The role of the workers’ movement
This necessity for a left alternative is demonstrated by the continuing economic crisis. Ukraine has already been in recession for 18 months and, although Ukraine’s central bank supported the hryvnia (the Ukrainian currency) by nearly $2 billion in January, it has still fallen by 10% since November. Economists warn that the country is on the verge of another default. Neither the alliance with the EU nor agreement to join Russia’s customs union will provide a solution to Ukraine’s dire economic crisis.
Clearly a central part of the struggle should be over wages and conditions. While Yanukovich is touring the world searching for $15 billion to bail out the economy, his friend Akmetov has that precise sum in the bank. Ukraine’s industry and banks should be brought into public ownership so that the resources of the country can be used in the interests of all its citizens and not for the benefit of a few oligarchs. If that was to happen, Ukraine would not have to turn to the EU or Russia for help. It is necessary for genuine trade unions to be built to head the fight for decent living conditions.

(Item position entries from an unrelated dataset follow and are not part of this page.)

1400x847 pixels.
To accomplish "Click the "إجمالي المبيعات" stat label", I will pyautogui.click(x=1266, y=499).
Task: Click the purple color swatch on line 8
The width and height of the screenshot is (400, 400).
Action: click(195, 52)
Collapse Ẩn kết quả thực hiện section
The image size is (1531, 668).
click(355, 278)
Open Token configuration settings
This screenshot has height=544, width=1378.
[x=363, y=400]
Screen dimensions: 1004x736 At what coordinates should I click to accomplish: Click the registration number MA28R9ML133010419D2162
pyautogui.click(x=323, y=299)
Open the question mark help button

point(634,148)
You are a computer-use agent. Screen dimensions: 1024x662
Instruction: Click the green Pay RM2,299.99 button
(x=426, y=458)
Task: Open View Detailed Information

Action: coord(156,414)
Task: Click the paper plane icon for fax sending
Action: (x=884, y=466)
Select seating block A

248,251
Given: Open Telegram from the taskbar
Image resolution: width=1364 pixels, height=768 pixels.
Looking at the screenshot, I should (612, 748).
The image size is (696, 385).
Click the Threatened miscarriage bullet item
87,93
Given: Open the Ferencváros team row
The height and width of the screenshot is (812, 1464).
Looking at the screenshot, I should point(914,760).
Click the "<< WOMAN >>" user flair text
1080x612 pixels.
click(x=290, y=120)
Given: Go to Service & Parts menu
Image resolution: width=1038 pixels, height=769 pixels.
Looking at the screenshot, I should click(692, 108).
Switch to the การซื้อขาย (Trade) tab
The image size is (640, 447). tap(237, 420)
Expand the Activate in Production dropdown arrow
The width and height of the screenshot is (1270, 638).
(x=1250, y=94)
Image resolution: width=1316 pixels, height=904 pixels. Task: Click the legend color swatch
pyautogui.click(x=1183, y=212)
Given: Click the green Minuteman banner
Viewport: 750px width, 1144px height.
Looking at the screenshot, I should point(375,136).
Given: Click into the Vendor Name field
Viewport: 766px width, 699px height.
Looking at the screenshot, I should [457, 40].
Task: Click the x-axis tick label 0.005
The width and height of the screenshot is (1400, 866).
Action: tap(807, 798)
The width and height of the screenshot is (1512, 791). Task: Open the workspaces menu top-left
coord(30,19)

The workers’ movement should place itself at the head of the struggle for democratic rights. The current movement is correctly calling for the resignation of Yanukovich and for new elections. But all that means today is the return of a new coalition government made up of the same parties that held power after the Orange revolution with the addition of the far-right Svoboda. It is necessary for the working class to organise to establish its own genuine and mass workers’ party that can defend the interests of all workers in the country and fight for political power. The current Rada is dominated by politicians who only represent the interests of the oligarchs. The workers’ movement should spearhead a struggle for the convening of a constitutional assembly at which representatives of Ukraine’s working people, students, unemployed and pensioners can decide how they want the country to be run in a democratic way.
Most importantly, the left and workers’ movement needs to take a clear and unequivocal position on the national question. The division of the country along national lines can only benefit the oligarchs, imperialist powers and big business. Decent wages and conditions, democratic rights and a workers’ government can only become reality if there is a united working-class struggle on these questions.
It is essential therefore that the working class rejects those politicians who seek to sell the country to either Russia or the EU, or attempt to establish a regime in the country that is based on the domination of one nationality against another. A united workers’ movement would give full support to the development of the Ukrainian language and culture but also defend the rights of those who speak Russian. While supporting the right to self-determination, the left needs to emphasise the need for the united struggle of the whole Ukrainian working class.
There is no solution to the problems faced by the Ukrainian population on the basis of the policies proposed by politicians such as Yanukovich or Klitschko, or by joining Russia’s customs union or the EU. A victory of the far-right around Svoboda or the Right Sector would lead Ukraine into dark days of ethnic conflict and reactionary dictatorship. The only way out is to fight for the establishment of a strong, united workers’ movement with its own mass workers’ party that can take political power. It would need to establish a socialist economy based on the public ownership of industry, banking and natural resources democratically planned by working people, in a united and independent socialist Ukraine as part of a wider federation of socialist states.